Emma is looking for information about a new movie she wants to see. She searches for “new movie” on a site with data about movies, but the results are not very relevant. She tries again with “new movie 2021”, but still doesn’t find what she’s looking for. Finally, she searches for “new movie 2021 trailer” and finds exactly what she was looking for.
Why did Emma have to search three times? Because the search engine she was using is not very good at understanding what she wants. It’s not smart enough to know that she’s looking for a movie trailer, so it shows her a bunch of irrelevant results instead.
What if there was a better way? What if there was a search engine that could understand what Emma wants and show her exactly what she’s looking for? That’s what similarity search does. It uses neural networks to understand what people are looking for and show them relevant results.
Similarity search is a technique for finding similar items in a large dataset. It’s used in a variety of applications, including recommendation systems, information retrieval, computer vision, and natural language processing. In information retrieval (aka. search engines), similarity search is used to find documents that are similar to a given query based on the meaning of the words in the query and the documents instead of purely matching the words themselves.
Semantic search is an approach that goes by many names - some of the common ones are vector search, approximate nearest neighbors, similarity search, and neural search. The core idea is the same: use a model to generate vectors for each item in a dataset and then use those vectors to find similar items.

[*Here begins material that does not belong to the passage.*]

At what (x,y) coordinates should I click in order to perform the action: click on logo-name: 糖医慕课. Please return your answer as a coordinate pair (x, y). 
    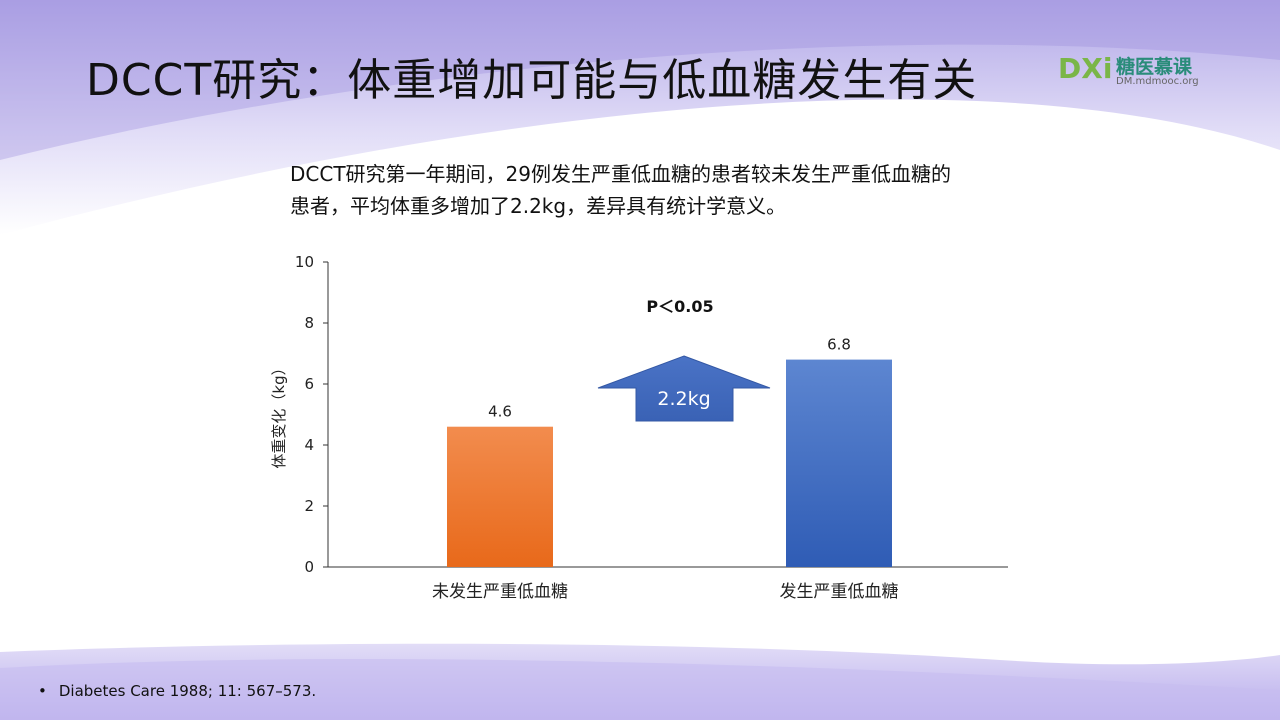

More traditional keyword search is excellent at finding results that contain the exact words in the query. However, it’s not very good at understanding the meaning of the words in the query and the documents. This means that it can’t find results that are similar to the query but don’t contain the exact words. For example, if you search for “new movie 2021 trailer”, you’ll get results that contain those exact words. But if you search for “new movie 2021”, you won’t get any results because there are no documents that contain those exact words.
The approach that powers semantic search enables improved results for question answering, recommendations, classification, and can be fine-tuned with domain-specific knowledge. It can also be used to find similar images, videos, and audio. In general, it can find patterns in unstructured data. For this article, we’ll constrain ourselves to just text-based similarity search and focus on information retrieval.
Similarity search is a broad topic, and there are many different techniques. The most common approach is to use a vector space, where each item is represented as a vector of numbers called an embedding. The embedding vectors are then compared using a distance metric, such as cosine similarity or approximate nearest neighbor. For text, large language models like BERT and ChatGPT are great at generating embeddings that capture the semantic meaning of the text.
All of that is a mouthful and for most people, it’s not very helpful. So let’s break it down into simpler terms.
Vectors are just lists of numbers. A decent way to think about vectors is as a row in a spreadsheet where each cell is a number. They can be used to represent anything - natural phenomena like velocity and acceleration in addition to things we care about searching for like words, images, and documents. Vectors let us turn important things into numbers that computers can understand and work with.
Models typically do this conversion from text to numbers in a few steps. First, they create a vocabulary of all the words or parts of words they care about. Then they assign each a unique number. Then they create a vector for each word by setting the number at the index of the word to 1 and all other numbers to 0. This creates a vector called one-hot encoding. These one-hot vectors are a good start but don’t tell much about the meaning of words and are mostly zeros, often referred to as sparse.
The one-hot vectors are fed into a model that was trained on a large body of text and has learned the statistical relationships between words. This process of feeding data to a trained model is typically called inference. The model is a humongous math formula, like a spreadsheet on steroids, with a ton of numbers in them called weights and biases. The model takes in the one-hot vectors, does a bunch of multiplications, and outputs an embedding vector. The embedding vectors are dense, meaning they have a lot of non-zero values, and have been embued with meaning from the model.
Interestingly enough, the model doesn’t actually know what the words mean - the model is just numbers and equations. It just knows that certain words are more likely to appear together than others. This is called distributional semantics and is a powerful way to represent the meaning of words. It’s also the reason why models like BERT and ChatGPT are so good at generating embeddings that capture the semantic meaning of text. It’s also a big challenge for understanding why models make certain predictions.
Words that have similar meanings to humans get used in sentences in similar ways. For example, the words “queen” and “queen” are both nouns and are often used in the same context. The model learns this relationship and encodes it in the embedding vectors. As a result, the embedding vectors for “queen” and “queen” are similar to each other. The model has learned that they are similar to each other and has encoded that information in the embedding vectors.
Once we have a few embedding vectors, we need a way to compare them. The most common way to do this is with a distance metric, such as cosine similarity or approximate nearest neighbor. These metrics measure how similar two vectors are to each other. The higher the score, the more similar they are. The lower the score, the less similar they are.
In practice, it’s computationally expensive to compare every vector against every other vector. A ton of approaches have surfaced to make approximate nearest neighbor search more efficient and all come with a set of trade-offs. The key thing is that it’s now possible to search through millions of vectors in milliseconds. Making semantic search practical at scale.